Presidente, partiamo dall’Ilva…
Il ricorso di Emiliano (poi ritirato, ndr) è stata una mossa improvvida. Mi sembra fin troppo chiaro come ormai ci sia una vera e seria volontà di risanare il sito (ieri il governo ha inviato un protocollo che accelera i tempi del risanamento, ndr). Non siamo più negli anni ’60…
Si spieghi…
Le leggo una cosa. Nel piano regolatore per lo stabilimento Ilva di Porto Marghera, nel 1962, c’è scritto chiaro e tondo che nel sito “troveranno posto quegli impianti che diffondono fumo, esalazioni dannose e scaricano in acqua sostanze velenose e fanno rumore e vibrazioni”. Ora le chiedo, le pare che oggi 50 anni dopo a Taranto ci sia questa situazione? Andiamo su…
Allora perchè c’è chi vuole ancora spegnere l’Ilva?
Bisogna capire una volta per tutte che il risanamento a Taranto è stato avviato. Sono stati messi a disposizione 3 miliardi di euro dai Riva per avviare la bonifica. E oggi questo percorso è arrivato a delle svolte importanti, ce lo vogliamo mettere in testa oppure no? Le dico un’altra cosa. Pochi anni fa, nel 2013 ci fu a Taranto un referendum contro l’Ilva. Un flop, parteciparono in pochissimi. E allora di cosa stiamo parlando? E poi, diciamolo, all’Italia serve l’acciaio.

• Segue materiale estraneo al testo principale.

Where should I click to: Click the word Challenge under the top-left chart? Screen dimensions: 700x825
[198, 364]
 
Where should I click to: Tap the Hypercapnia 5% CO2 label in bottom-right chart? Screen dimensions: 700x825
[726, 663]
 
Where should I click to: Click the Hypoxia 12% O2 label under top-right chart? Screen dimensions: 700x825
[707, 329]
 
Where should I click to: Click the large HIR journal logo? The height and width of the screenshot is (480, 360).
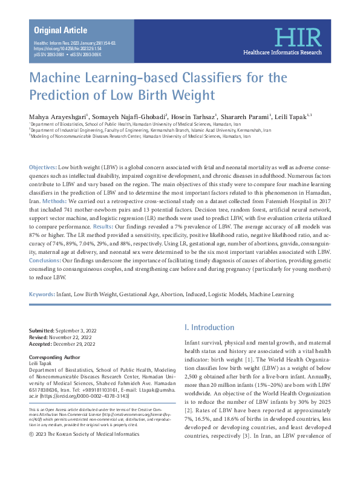click(x=293, y=37)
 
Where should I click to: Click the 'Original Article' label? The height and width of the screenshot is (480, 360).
click(x=60, y=30)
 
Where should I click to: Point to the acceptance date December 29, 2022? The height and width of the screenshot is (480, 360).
click(x=79, y=345)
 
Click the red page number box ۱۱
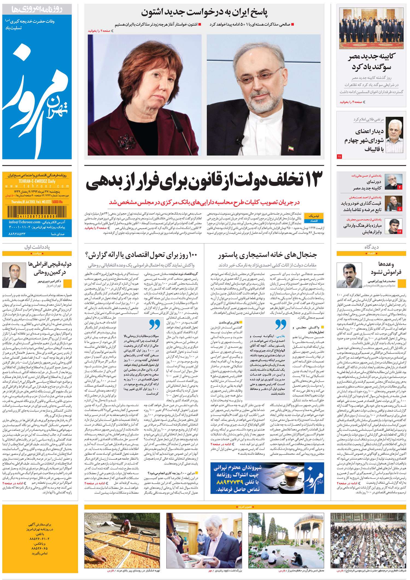pos(339,157)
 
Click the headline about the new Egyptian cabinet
pos(371,62)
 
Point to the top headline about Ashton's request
pos(204,12)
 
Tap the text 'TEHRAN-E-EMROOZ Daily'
pos(37,181)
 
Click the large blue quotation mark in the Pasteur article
pos(280,324)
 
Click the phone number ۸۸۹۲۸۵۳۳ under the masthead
pos(17,234)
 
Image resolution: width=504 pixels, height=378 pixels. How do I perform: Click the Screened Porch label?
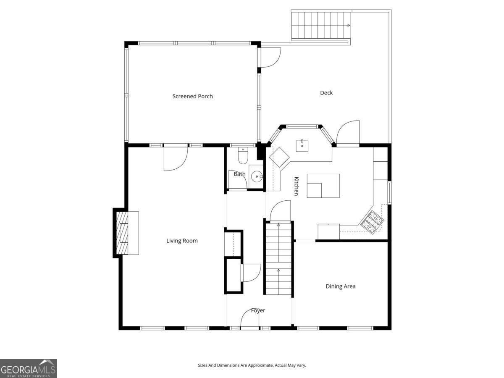[x=192, y=96]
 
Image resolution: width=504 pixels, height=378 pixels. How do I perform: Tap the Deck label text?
[x=326, y=93]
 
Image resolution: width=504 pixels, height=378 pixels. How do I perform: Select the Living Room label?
[x=182, y=241]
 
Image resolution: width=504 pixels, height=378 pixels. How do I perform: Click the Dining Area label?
[x=341, y=286]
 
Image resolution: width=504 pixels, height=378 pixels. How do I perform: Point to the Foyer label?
[x=258, y=310]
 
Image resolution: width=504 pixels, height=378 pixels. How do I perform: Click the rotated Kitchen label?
[x=296, y=186]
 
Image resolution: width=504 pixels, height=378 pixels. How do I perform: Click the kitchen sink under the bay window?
[x=302, y=146]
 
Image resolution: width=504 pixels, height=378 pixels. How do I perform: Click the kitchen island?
[x=323, y=186]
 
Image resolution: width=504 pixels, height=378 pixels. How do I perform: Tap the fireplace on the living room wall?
[x=126, y=233]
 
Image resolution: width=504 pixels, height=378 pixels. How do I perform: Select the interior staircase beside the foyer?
[x=278, y=258]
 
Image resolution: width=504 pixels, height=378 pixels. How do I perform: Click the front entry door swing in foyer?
[x=249, y=319]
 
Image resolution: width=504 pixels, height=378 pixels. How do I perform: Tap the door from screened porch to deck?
[x=270, y=58]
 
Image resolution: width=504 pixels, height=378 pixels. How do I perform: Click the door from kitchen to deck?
[x=348, y=133]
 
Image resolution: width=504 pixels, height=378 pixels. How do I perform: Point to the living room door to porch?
[x=175, y=158]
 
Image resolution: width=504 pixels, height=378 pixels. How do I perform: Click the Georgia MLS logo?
[x=28, y=368]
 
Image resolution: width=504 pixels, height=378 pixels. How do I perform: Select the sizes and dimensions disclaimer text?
[x=252, y=365]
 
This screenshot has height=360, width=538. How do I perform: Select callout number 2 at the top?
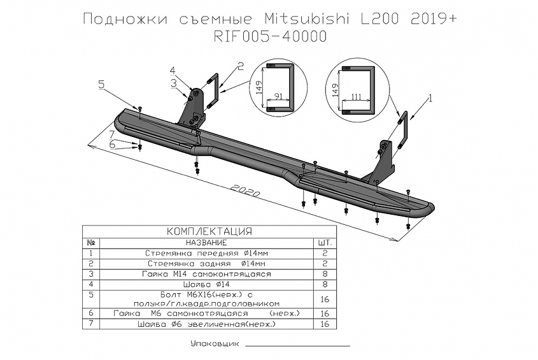coord(241,65)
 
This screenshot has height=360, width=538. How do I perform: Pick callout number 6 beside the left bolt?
coord(112,145)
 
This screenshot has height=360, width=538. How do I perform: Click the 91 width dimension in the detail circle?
coord(279,98)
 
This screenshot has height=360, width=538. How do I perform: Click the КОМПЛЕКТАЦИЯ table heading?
coord(209,231)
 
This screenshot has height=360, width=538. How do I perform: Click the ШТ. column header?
coord(324,243)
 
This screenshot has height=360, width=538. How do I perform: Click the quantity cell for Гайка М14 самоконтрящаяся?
coord(324,273)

Allora il governo ha le sue ragioni…
Il governo ha certamente le sue ragioni se vuole davvero creare la miglior acciaieria d’Europa. E se lo vogliono i nuovi proprietari (Arcelor Mittal, ndr). Io per la verità apprezzavo anche l’altra cordata (quella semi-pubblica con Jindal, Arvedi e Cdp, ndr). Ma ora è tempo di sedersi intorno a un tavolo e decidere se l’Ilva deve o meno diventare l’acciaieria numero uno.
Veniamo al Tap…
Il Tap è un tubo, non la Morte Nera. Guardi in Appennino quanti tubi passano sottoterra, non vedo disastri. Il metano ci serve, è l’energia di transizione verso le rinnovabili. Prima di abbandonare il carbone e approdare definitivamente alle rinnovabili c’è il metano, che all’Italia serve.
Eppure anche qui gli enti locali si sono messi di traverso…
Dovevano farlo 10 anni fa. Se non erano d’accordo sul punto di approdo dovevano svegliarsi prima. Non ora, che cosa rappresenta?
L’Italia è bloccata da mille proteste, il cosiddetto Nimby. Di chi è la colpa?
Della politica oltre che di una certa cultura del no.
Quindi anche dei partiti…
Certo. C’entrano moltissimo i Cinque Stelle, che cavalcano queste proteste. Ma anche il Pd ha le sue colpe, voglio essere chiaro. Ma sa qual’è la vera colpa della politica, di qualunque colore?
Me lo dica lei…
Quella di non riuscire a spiegare bene l’opera in essere. Bisogna darsi un orizzonte dentro il quale darsi degli obiettivi. Se l’opera serve a quello allora si fa in quei tempi. Così si può battere la cultura del no.
C’è in gioco il futuro e la crescita del Paese…
È ovvio. Se il futuro sono le rinnovabili, che cosa vogliamo fare, opporci alle rinnovabili? Certo, se qualcuno vuole mettere una pala eolica sul Colosseo allora sì, forse bisogna riaprire i manicomi.